A ruling from the Court of Appeals for the Federal Circuit affirmed the patent of a company against challenges lodged by another business. The Federal Circuit hears appeals from cases decided by the United States Patent Trial and Appeal Board.
In this case, the Board took on the case after the other business legally challenged the grant of three related patents to the company.
The other business had claimed that the inventor’s supposedly new technology, which would allow internet uses to look at web content without a browser and without having to take extra steps like developing what was described as a “client custom application”.
The other business argued that the new technology should not have been approved in light of prior art.
In the world of patent litigation, prior art refers to documents and other information which, when reviewing it, would help a patent examiner decide whether the concept being patented truly is new to the market and is not an obvious next step to developing existing technology.
Ultimately, both the Board and the Court rejected the other business’s argument and upheld the patent.
Novelty and obviousness are common questions in patent litigation
Litigation over the propriety of granting a patent arises in two contexts.
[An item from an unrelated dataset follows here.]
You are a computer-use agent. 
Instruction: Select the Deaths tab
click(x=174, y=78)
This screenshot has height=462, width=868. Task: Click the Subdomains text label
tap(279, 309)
Sometimes, an examiner may deny a patent application either because the idea is either not a new one or is technically new but not really innovative or creative.
In other cases, a third party, a potential competitor for example, may challenge the grant of a patent on the same basis.
Whether an idea truly qualifies for a patent is fact-specific question which will require both knowledge of the law and an ability to understand the new technology. An inventor who is facing a challenge to a patent will want to understand his or her legal options.